The Pleasures of Japanese Literature
- The book's cover; a work from the "Album of the Thirty-Six Immortal Poets" by Sumiyoshi Gukei (1631–1705)
- Author: Donald Keene
- Cover artist: Sumiyoshi Gukei; design by Jennifer Dossin
- Language: English
- Series: Companions to Asian studies
- Subject: Japanese literature (poetry, theater, and fiction)
- Genre: Academic
- Publisher: Columbia University Press
- Publication date: 1988
- Publication place: United States

= The Pleasures of Japanese Literature =

1988 nonfiction book by Donald Keene

The Pleasures of Japanese Literature is a 1988 nonfiction book by Donald Keene that introduces key themes in Japanese literature and aesthetics. Aimed at students and general readers, it covers poetry, fiction, theater, and traditional concepts such as wabi and mono no aware. Unlike Keene's more academic works, this book is concise, informal, and designed to be accessible to a wider audience.

==Overview==
The book is based on five lectures Keene gave between 1986 and 1987: three at the New York Public Library, one at the University of California, Los Angeles, and one at the Metropolitan Museum of Art in New York. He wrote both the lectures and the book for a general audience, intending to introduce Western readers to the literary qualities he finds most striking in Japanese tradition.

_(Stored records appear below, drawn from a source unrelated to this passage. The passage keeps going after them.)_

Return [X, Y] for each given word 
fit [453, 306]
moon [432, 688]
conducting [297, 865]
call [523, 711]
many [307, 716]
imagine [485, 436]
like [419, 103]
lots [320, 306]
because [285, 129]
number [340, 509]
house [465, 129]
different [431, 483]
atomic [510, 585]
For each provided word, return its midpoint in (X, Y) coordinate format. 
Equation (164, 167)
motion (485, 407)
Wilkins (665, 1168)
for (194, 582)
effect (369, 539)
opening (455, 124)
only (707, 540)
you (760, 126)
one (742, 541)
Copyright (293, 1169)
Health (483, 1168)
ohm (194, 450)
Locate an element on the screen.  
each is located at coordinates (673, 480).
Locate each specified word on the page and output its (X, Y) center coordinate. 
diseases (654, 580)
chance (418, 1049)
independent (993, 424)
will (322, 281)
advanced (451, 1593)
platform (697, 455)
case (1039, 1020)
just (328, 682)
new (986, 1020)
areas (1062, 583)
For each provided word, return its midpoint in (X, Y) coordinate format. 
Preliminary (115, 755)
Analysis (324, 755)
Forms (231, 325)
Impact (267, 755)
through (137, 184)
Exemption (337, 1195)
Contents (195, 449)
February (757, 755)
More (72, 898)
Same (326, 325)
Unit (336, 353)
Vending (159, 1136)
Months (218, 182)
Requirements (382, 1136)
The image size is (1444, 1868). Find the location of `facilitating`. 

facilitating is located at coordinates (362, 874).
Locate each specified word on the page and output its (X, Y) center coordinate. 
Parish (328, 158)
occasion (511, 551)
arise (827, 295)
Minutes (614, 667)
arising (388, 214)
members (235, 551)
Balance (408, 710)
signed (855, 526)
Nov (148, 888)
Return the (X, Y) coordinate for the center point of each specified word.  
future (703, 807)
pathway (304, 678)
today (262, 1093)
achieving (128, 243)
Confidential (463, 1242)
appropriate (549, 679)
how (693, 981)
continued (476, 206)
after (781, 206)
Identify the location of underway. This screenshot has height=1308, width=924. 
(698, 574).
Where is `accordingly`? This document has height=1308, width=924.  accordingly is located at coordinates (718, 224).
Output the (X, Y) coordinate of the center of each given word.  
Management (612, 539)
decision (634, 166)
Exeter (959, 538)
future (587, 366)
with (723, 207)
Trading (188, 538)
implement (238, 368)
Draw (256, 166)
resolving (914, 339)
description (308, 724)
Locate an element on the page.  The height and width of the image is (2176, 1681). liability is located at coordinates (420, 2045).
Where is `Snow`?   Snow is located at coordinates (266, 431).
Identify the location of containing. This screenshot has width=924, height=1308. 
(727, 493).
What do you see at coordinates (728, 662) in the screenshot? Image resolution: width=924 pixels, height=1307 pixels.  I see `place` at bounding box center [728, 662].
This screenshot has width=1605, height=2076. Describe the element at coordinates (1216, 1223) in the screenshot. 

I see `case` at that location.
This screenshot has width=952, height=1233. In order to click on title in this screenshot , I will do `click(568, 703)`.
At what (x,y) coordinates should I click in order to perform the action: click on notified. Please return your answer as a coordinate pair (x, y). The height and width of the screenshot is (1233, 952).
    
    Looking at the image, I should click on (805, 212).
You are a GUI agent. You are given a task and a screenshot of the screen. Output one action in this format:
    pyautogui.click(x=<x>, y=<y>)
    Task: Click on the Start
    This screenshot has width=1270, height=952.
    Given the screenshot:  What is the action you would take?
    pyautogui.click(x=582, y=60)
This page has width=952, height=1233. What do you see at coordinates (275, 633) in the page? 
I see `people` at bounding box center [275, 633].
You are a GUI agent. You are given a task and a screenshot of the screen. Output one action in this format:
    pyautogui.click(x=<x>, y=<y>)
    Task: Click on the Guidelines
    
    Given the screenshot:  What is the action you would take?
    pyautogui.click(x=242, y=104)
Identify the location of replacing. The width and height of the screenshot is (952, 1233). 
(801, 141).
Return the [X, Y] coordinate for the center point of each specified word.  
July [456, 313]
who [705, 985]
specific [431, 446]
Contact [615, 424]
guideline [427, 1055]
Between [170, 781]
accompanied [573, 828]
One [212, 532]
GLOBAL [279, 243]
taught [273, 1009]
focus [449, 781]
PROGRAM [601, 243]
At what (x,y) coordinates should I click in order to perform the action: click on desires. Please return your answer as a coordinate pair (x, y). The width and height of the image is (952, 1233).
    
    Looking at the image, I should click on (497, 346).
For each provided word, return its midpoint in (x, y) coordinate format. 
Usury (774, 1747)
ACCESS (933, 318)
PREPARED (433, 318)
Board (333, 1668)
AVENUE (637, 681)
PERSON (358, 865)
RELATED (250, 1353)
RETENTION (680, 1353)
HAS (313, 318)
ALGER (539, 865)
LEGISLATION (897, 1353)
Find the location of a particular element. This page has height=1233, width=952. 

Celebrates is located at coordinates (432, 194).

It includes five chapters, each focused on a different area:
1. Japanese aesthetics, covering ideas such as wabi and mono no aware
2. Japanese poetry, including classical waka, along with some renga and haiku
3. The uses of Japanese poetry in social and cultural settings
4. Japanese fiction, with discussions of works like Tsurezuregusa by Yoshida Kenkō and Biography of Eight Dogs
5. Japanese theater, including Noh, Kabuki, and Bunraku

==Critical reception==
The Pleasures of Japanese Literature received positive reviews. D. E. Mills described it as "engagingly down-to-earth" and concluded, "I would not wish the book to be other than it is."

Kinya Tsuruta praised the book's production quality and tone, writing that it reflects "the seasoned, occasionally bemused voice of a scholar with an exceptional understanding of the culture he is both observing and living."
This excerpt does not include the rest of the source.